- _Task to complete_: List every line in the rows below that contains the string "pyautogui".

- _Extracted material_:
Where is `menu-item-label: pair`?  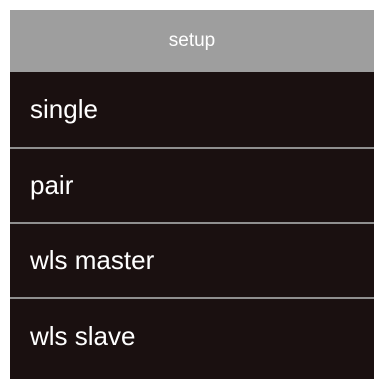
menu-item-label: pair is located at coordinates (52, 185).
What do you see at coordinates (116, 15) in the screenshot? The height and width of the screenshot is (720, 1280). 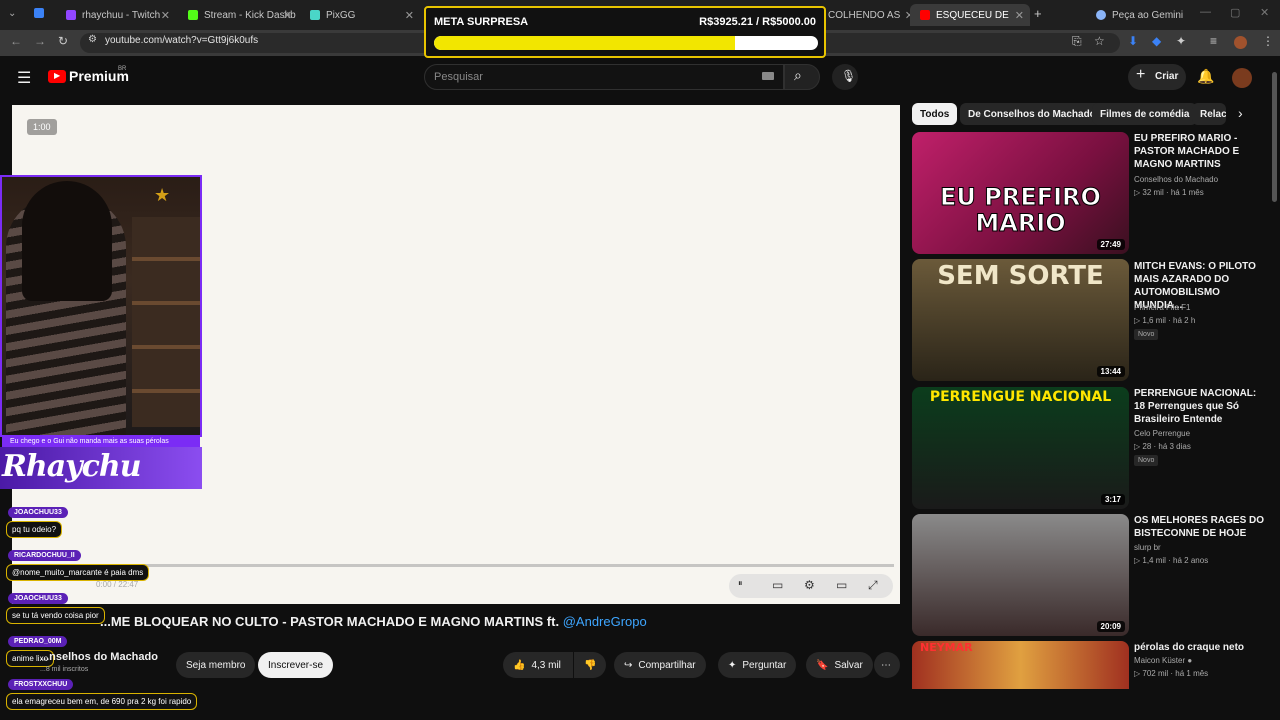 I see `tab-twitch: rhaychuu - Twitch ✕` at bounding box center [116, 15].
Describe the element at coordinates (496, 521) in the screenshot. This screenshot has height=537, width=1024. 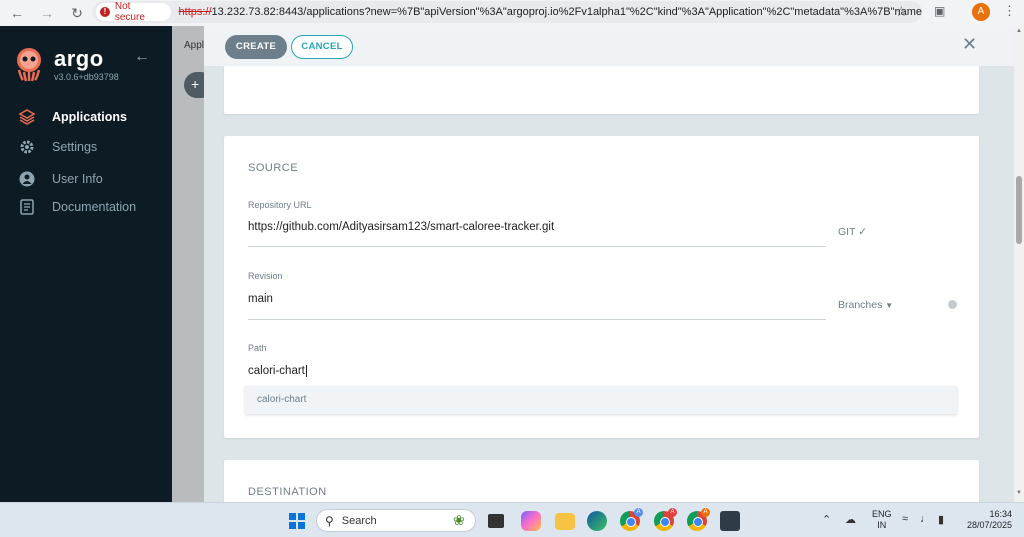
I see `task-view-icon` at that location.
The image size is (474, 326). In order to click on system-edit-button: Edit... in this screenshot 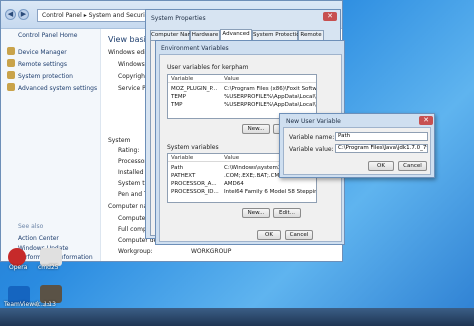, I will do `click(287, 213)`.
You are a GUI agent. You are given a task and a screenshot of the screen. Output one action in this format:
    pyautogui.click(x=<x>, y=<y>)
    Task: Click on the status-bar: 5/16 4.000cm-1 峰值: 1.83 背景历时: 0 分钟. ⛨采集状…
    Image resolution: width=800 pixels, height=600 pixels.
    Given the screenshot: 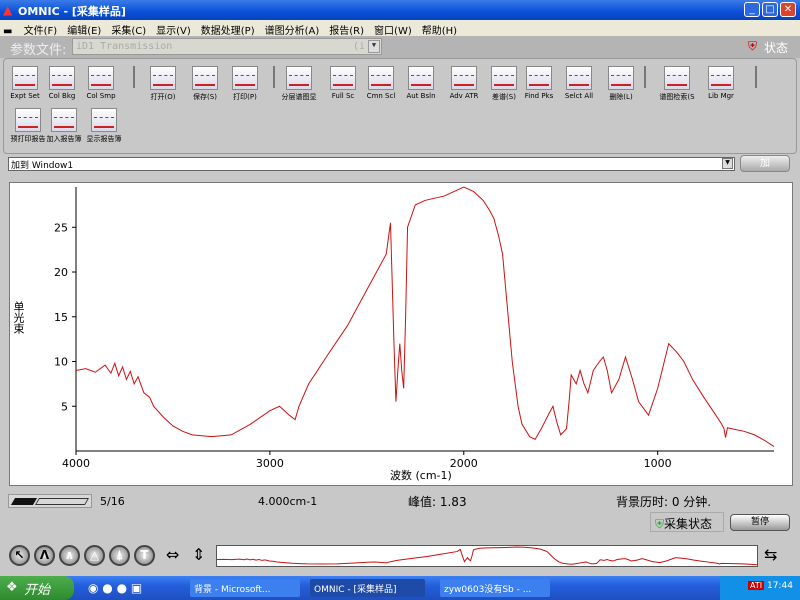 What is the action you would take?
    pyautogui.click(x=400, y=513)
    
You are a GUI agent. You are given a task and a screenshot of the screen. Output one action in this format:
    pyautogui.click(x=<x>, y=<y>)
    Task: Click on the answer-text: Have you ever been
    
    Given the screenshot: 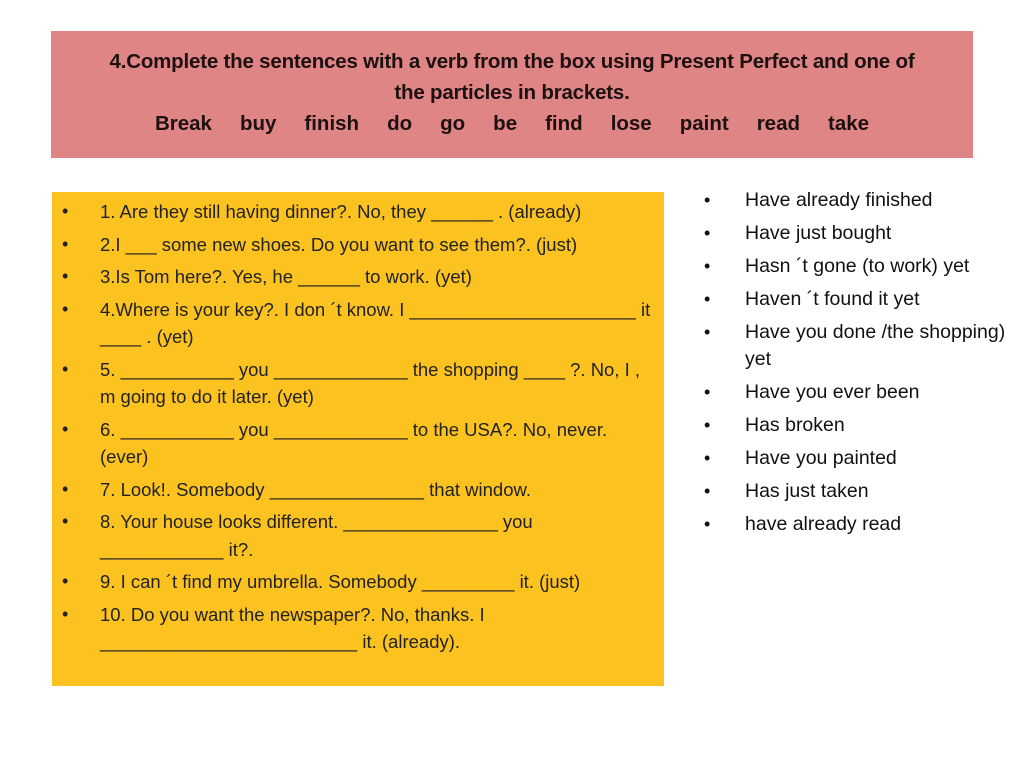 What is the action you would take?
    pyautogui.click(x=832, y=392)
    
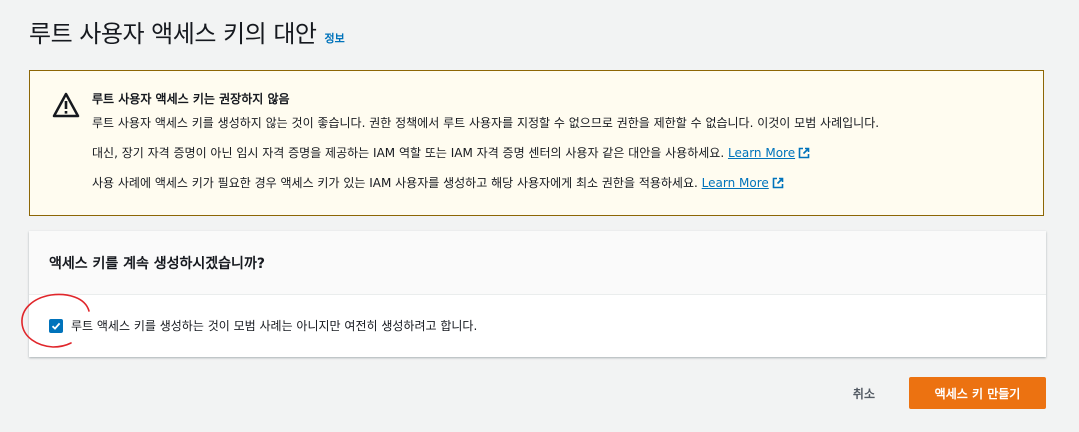  What do you see at coordinates (334, 38) in the screenshot?
I see `info-link: 정보` at bounding box center [334, 38].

- _Finished exercise_:
    pyautogui.click(x=<x>, y=<y>)
    pyautogui.click(x=400, y=513)
    pyautogui.click(x=<x>, y=<y>)
    pyautogui.click(x=832, y=392)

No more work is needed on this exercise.